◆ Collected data
BEGIN
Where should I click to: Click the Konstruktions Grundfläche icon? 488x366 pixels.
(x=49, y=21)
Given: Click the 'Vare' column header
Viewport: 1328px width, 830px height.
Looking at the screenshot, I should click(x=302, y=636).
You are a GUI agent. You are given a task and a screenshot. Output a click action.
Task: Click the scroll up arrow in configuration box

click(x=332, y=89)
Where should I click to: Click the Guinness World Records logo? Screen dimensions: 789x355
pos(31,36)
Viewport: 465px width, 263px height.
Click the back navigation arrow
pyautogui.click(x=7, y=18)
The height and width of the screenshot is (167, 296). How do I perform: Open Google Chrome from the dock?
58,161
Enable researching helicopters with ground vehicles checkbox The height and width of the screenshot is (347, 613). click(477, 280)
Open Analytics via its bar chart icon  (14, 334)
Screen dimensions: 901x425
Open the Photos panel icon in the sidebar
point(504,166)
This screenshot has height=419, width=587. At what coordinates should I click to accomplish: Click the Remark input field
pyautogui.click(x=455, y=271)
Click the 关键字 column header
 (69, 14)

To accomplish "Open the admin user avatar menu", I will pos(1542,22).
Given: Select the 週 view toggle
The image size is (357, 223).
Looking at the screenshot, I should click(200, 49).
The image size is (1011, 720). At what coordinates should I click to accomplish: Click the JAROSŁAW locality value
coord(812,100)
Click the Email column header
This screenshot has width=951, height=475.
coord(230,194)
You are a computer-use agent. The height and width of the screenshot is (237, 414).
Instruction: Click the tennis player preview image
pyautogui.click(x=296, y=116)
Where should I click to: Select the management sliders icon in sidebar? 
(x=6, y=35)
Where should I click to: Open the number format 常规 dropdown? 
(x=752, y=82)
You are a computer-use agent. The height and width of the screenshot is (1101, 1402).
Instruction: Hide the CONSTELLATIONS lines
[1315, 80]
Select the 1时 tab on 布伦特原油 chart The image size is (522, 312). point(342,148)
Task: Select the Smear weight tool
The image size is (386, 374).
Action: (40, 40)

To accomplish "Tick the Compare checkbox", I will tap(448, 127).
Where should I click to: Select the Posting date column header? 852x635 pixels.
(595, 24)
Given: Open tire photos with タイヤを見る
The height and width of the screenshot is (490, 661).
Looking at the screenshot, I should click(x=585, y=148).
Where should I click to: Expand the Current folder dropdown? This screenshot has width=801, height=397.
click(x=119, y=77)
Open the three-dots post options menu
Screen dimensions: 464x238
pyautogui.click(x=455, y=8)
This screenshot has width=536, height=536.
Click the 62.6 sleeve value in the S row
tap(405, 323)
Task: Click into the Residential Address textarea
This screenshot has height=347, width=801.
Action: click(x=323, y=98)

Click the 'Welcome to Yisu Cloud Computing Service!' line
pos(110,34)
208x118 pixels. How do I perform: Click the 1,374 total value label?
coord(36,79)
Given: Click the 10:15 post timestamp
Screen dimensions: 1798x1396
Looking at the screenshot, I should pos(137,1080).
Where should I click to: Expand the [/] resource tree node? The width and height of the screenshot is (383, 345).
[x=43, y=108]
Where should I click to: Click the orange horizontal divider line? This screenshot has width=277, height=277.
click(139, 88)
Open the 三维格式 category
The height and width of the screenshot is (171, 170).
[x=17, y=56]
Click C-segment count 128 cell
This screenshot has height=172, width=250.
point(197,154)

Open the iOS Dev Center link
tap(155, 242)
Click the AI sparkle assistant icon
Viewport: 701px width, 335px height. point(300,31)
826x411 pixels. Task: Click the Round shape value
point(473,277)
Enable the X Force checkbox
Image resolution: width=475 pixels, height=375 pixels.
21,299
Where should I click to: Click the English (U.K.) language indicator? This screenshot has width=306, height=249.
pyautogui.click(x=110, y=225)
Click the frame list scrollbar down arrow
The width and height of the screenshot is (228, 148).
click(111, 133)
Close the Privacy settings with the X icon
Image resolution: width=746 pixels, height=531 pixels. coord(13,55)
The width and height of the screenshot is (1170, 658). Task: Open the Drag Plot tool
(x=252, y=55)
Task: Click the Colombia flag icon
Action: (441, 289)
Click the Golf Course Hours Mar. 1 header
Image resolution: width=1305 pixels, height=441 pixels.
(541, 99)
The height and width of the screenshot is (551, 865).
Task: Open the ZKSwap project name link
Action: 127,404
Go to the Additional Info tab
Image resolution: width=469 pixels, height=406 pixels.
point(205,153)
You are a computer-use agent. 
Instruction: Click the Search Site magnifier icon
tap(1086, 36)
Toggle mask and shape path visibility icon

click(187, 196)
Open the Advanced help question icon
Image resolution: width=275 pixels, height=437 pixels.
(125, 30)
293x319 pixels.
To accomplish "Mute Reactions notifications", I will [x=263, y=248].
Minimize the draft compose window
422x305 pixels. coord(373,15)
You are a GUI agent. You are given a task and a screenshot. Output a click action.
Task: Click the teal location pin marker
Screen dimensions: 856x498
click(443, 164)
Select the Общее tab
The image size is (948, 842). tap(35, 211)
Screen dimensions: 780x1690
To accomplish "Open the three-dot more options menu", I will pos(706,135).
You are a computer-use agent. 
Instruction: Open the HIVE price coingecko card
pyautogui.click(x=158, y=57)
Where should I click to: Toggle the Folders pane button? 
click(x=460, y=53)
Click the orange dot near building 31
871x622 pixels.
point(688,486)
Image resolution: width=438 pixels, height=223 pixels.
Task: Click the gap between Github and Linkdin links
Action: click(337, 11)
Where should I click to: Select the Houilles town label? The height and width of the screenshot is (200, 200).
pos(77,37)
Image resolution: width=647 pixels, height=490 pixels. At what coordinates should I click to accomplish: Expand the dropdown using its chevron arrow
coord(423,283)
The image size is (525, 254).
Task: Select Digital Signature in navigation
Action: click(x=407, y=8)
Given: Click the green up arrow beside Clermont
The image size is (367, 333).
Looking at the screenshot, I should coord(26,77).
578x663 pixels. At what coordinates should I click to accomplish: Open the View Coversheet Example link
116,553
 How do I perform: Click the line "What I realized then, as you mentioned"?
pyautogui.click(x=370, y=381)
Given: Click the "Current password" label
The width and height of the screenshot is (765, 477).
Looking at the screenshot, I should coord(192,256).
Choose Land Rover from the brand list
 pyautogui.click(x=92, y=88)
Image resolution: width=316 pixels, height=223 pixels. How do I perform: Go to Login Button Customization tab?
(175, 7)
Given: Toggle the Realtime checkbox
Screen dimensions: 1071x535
END
◆ EXERCISE OBJECTIVE
Extract, exactly, the lines above that begin at the line containing "578x663 pixels. At" and end at the final line of the records; add no other text.

◆ RESPONSE FOR THIS EXERCISE
578x663 pixels. At what coordinates should I click to accomplish: Open the View Coversheet Example link
116,553
 How do I perform: Click the line "What I realized then, as you mentioned"?
pyautogui.click(x=370, y=381)
Given: Click the "Current password" label
The width and height of the screenshot is (765, 477).
Looking at the screenshot, I should coord(192,256).
Choose Land Rover from the brand list
 pyautogui.click(x=92, y=88)
Image resolution: width=316 pixels, height=223 pixels. How do I perform: Go to Login Button Customization tab?
(175, 7)
Given: Toggle the Realtime checkbox
Screen dimensions: 1071x535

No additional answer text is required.